The project is structured in three parts, Ingest, Aggregations, and Publishers. Image 1 depicts the flow of these three parts.

docs/images/Untitled_Diagram.svg

A brief description of each part is presented below:

  • Ingest: The ingest is responsible for receiving the data from external sources and persist it in permanent storage, Also, it is responsible for the first parser of the data since, from some sources, the data can come in a binary format, so saving it in a more digestible format, like parquet or delta.
  • Aggregations: The aggregation step is responsible to group and aggregates the data based on a key and a time. This step can be divided into two types, online aggregations, and offline aggregations. Offline aggregations produce offline features, that are calculated as part of a batch job. Given their nature, creating these types of features can take time, example the average monthly spent. On the other end, online aggregations are more complex as they need to be calculated very fast and are often served in millisecond latency.
  • Publishers: The data generated by aggregations is not always ready to be consumed by applications. If a machine learning model wants to access the last features from a particular key, it is expensive to read from formats like parquet and delta (common spark formats), but it is easy to read a relational database or a key/value database. The idea of this step is to save the data in several formats and let each application that consumes data from the feature store choose which is the best alternative. Since we're using spark as our main tool, it has several connectors to either, read and write data.

Architecture

To explain the project’s architecture in details, we expanded Image 1 into a deeper level, which is expressed by the following diagram on Image 2:

docs/images/1data-pipeline.png

Data Ingest

Data may come from countless sources.

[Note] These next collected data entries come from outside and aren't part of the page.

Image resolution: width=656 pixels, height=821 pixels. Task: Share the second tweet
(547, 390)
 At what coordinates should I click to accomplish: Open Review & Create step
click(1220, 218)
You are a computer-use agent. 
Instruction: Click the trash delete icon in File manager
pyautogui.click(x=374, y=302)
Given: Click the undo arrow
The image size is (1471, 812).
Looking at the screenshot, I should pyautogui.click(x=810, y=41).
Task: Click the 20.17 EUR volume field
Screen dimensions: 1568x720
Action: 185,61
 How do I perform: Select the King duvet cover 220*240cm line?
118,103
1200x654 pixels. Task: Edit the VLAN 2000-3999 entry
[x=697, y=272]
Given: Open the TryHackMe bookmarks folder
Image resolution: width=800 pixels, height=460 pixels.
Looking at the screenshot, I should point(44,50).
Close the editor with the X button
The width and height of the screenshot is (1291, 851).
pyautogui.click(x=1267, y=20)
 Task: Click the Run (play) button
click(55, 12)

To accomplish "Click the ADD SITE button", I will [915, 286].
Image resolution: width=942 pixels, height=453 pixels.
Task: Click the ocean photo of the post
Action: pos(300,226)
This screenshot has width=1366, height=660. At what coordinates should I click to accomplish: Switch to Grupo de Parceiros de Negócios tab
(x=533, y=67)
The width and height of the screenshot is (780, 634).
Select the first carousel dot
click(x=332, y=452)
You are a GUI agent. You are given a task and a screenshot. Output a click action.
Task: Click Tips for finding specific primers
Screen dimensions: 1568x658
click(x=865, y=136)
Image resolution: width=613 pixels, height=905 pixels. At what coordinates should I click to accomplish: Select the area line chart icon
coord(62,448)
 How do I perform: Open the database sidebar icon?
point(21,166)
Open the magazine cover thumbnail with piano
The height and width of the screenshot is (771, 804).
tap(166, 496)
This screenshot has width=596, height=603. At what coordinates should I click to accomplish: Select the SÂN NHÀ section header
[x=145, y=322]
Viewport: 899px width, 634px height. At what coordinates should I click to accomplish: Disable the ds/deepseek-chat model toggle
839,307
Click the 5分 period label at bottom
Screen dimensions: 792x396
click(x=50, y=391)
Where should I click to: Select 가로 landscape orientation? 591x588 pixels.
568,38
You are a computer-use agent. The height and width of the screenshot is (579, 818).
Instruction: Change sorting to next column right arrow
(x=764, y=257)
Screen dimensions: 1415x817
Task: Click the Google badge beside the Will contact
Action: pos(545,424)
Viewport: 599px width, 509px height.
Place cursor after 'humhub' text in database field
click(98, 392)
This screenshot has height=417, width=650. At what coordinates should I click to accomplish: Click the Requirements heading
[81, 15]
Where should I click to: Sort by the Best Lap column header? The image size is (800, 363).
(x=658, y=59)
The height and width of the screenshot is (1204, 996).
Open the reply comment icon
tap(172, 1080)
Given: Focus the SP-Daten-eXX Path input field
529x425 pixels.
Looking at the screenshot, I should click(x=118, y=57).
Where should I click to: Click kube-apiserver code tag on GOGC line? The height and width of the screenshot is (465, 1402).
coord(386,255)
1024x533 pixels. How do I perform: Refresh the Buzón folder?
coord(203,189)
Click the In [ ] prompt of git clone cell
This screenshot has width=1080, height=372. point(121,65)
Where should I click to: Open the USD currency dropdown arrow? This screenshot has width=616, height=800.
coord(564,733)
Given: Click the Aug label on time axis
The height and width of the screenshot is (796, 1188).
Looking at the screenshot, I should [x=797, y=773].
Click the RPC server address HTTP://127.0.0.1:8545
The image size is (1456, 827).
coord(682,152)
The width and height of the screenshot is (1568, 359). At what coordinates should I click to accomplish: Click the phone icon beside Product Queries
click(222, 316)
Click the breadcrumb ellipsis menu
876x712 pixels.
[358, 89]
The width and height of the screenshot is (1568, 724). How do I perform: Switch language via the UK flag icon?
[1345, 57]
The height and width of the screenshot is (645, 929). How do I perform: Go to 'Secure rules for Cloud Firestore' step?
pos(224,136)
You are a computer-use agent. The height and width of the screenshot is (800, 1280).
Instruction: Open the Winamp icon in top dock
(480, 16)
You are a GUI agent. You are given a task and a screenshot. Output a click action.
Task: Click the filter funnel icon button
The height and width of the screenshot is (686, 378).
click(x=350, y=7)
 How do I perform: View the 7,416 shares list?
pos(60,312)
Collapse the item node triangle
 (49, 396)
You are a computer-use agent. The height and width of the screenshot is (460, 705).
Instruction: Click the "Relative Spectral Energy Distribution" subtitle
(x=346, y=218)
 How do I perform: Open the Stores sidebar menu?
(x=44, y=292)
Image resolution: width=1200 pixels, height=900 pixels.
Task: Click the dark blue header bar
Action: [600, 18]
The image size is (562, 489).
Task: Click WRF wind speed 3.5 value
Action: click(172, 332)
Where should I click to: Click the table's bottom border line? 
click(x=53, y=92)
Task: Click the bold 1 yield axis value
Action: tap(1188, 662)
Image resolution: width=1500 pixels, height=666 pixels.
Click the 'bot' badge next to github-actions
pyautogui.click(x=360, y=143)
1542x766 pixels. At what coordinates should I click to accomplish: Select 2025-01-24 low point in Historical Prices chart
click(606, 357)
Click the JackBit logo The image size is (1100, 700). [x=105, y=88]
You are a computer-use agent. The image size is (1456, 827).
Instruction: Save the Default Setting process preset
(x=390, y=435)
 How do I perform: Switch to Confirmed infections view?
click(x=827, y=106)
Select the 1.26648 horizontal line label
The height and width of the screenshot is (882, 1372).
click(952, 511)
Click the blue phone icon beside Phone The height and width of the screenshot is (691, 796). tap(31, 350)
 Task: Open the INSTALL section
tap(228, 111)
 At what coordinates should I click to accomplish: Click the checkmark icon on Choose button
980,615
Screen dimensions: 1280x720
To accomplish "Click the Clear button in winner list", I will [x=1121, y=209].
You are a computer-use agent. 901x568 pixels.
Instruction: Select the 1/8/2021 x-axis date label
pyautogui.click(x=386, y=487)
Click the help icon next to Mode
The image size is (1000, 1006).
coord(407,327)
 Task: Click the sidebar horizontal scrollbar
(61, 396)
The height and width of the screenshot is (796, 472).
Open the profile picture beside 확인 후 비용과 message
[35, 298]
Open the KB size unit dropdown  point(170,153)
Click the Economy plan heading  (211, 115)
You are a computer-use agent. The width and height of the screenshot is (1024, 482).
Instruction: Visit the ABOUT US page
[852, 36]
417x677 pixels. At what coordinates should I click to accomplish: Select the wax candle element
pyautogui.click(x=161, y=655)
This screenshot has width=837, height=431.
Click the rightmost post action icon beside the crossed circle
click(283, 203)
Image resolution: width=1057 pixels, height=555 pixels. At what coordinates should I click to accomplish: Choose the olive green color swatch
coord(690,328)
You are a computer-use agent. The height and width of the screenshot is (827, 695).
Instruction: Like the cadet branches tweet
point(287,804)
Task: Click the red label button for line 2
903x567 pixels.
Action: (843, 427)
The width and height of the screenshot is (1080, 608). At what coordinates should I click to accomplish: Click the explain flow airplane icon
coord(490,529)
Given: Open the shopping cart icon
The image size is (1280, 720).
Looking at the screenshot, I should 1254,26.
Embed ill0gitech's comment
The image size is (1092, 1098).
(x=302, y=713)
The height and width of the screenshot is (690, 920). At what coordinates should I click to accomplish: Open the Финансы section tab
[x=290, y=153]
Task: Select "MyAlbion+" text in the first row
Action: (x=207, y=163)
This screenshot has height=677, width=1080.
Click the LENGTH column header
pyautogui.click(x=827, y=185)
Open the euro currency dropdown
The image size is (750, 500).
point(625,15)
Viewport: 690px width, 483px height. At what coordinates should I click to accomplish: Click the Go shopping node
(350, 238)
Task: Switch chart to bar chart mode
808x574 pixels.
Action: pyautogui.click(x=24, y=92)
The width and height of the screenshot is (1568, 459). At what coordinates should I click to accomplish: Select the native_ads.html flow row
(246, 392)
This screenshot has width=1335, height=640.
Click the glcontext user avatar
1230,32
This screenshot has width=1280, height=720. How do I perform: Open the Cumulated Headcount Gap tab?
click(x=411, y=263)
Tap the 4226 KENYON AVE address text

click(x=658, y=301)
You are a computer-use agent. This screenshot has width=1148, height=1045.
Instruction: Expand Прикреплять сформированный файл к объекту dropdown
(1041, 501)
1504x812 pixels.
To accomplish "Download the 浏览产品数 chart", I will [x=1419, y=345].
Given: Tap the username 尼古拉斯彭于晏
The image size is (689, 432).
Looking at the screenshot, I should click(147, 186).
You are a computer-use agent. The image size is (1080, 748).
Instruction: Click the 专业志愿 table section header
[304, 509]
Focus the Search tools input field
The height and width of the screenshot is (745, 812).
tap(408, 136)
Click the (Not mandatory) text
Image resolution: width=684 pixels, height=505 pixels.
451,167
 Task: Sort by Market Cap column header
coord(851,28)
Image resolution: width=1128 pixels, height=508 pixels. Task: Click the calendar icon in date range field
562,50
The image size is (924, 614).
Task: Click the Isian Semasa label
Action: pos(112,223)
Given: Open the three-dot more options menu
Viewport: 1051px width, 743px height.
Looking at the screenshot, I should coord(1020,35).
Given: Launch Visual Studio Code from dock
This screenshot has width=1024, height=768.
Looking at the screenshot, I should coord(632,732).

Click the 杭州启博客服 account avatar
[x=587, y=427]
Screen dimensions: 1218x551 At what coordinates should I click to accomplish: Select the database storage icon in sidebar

To centralize those sources we can provide services to receive and collect the data, like REST API to receive the events, routines to collect from external databases, etc. This part can be very complex, and the user has to understand where are your data and how to read it.

This project already assumes that part of the ingestion is already built and the data is into a Kafka topic. In this part, we read data from Kafka and save it into a delta table. For each type of source, we have a streaming running to load, parse, and save the data.

docs/images/ingestion.png

Each Kafka topic has a separately streaming running.

All ingestion jobs are Structured Streaming. They read a specific Kafka topic, parse the data based on a schema, and save it into the delta lake.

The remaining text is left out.